The JSE all share index reached a record high yesterday for the fifth time this year, while the rand continued to weaken.

The index ended at 40 604.59 points – up from the previous record of 40 330 on January 9. But the local currency, which briefly moved over R9 to the dollar on Wednesday, was bid at R9.05 at 5pm yesterday, from R8.45 at the start of the year.

Colen Garrow of Meganomics said foreigners were selling out of the country, weakening the currency, but local fund managers were taking up the slack, buying shares on the JSE.

Investec Asset Management equity dealer Ryan Wibberley said rand weakness had contributed to the strength of the all share yesterday. “Resources and dual listed stocks, like Naspers, Richemont and SABMiller, did particularly well.”

In other words, investors are not buying into the local economy but into JSE-listed shares with large offshore exposures.

Garrow warned that the shift from cash to equities was a risky strategy on the part of domestic investors and predicted a reversal next month when Statistics SA published figures on gross domestic product (GDP).

But Wibberley said, given the shortage of investment options, globally equities remained a worthwhile asset class.

However, foreigners are turning their attention elsewhere.

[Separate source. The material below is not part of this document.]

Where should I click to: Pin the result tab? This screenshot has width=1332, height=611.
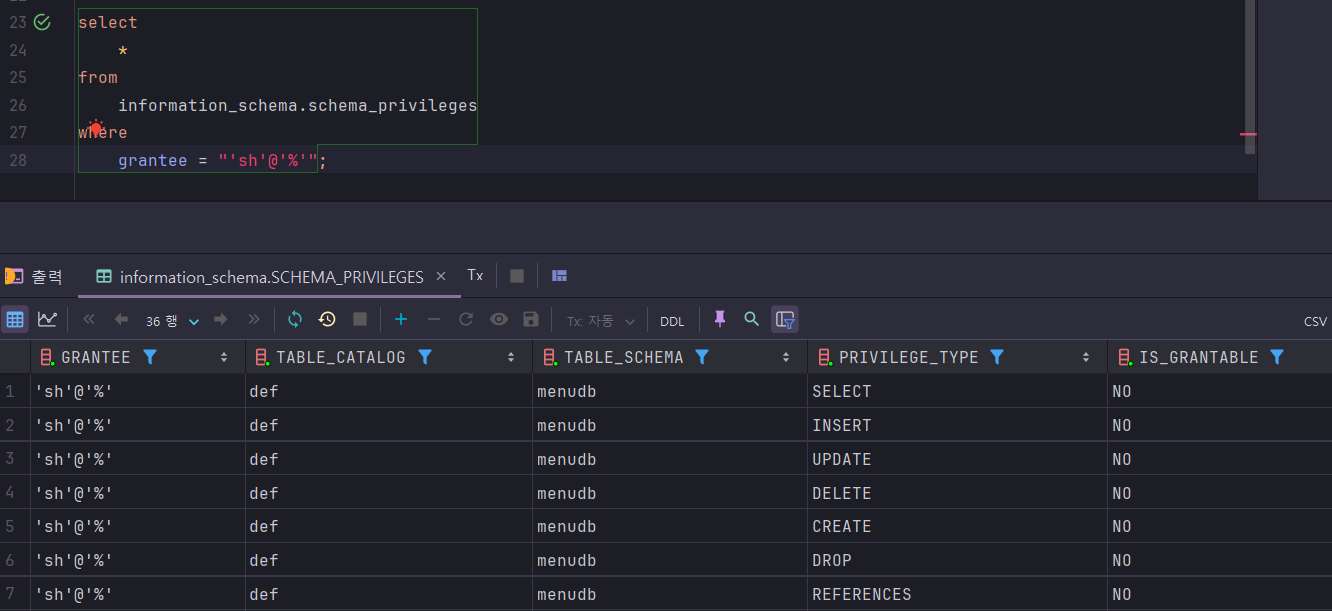[719, 320]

Reserve Bank governor Gill Marcus noted yesterday that, in the year to date, non-residents had sold a net R2.3 billion in equities “as growth prospects remain weak”. And she warned that sentiments towards South Africa of foreigners – who hold over a third of domestic bonds – had “deteriorated”.

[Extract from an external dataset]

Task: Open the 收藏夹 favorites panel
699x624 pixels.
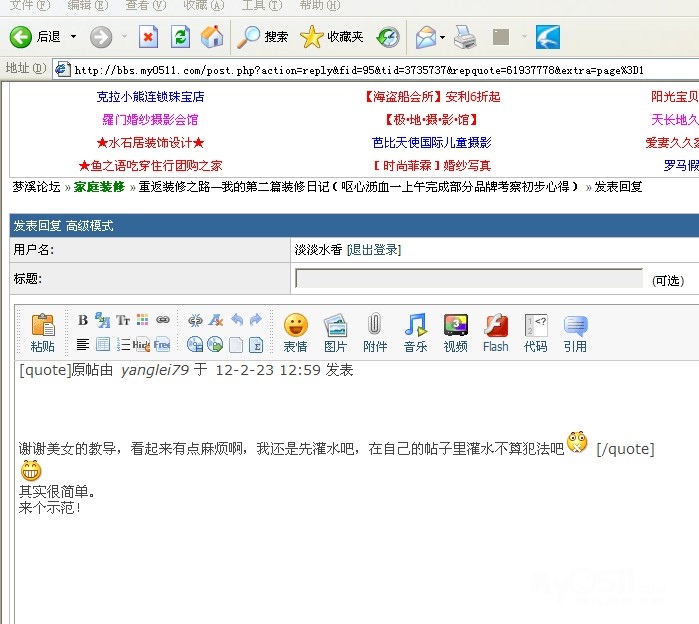Action: coord(336,38)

Leon Myburgh, a strategist at Citi, said R4.4bn of non-residents’ funds had flowed out of local bonds and equities since January 10.

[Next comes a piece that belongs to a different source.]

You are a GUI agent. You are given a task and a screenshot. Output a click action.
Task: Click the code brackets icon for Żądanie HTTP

A massive current account deficit – the gap between earnings of exports of goods and services and the import bill – equal to 6.4 percent of GDP in the third quarter of last year – makes the currency vulnerable and recent social and political developments have worsened the situation.

The rand was among the worst-performing currencies last year, falling 8.5 percent against the dollar, according to Azar Jammine, the chief economist at Econometrix.

And Investec group chief economist Annabel Bishop noted that the rand had weakened from R8.10 since the start of the strike action in the mining sector in August last year. “The strike ran over into the transport sector, then the agricultural sector and most recently the social unrest in the Vaal area. Foreign investor perceptions of South Africa have worsened and so led to a rebalancing of portfolios.

“Since the middle of August foreigners sold R5.4bn worth of South African equities on a net basis as sentiment worsened on the perceived deterioration in policy clarity from both the government and the ruling party, the implications of illegal strike action on many companies (likely dip in profitability due both to production losses in the afflicted sectors and negative impact on retail sales) and the increased operating difficulty for corporates in South Africa on the rising rigidities in the labour market.”

She said, following the recent credit downgrade by rating agency Fitch, the rand weakened further “as [local] government bonds are now rated only two notches away from speculative grade”.

Stock markets globally were moderately higher yesterday on good news from China.

Bloomberg reported: “In China, a private survey of companies showed manufacturing is expanding at the fastest rate in two years. The preliminary reading of a purchasing managers’ index increased to 51.9 in January.”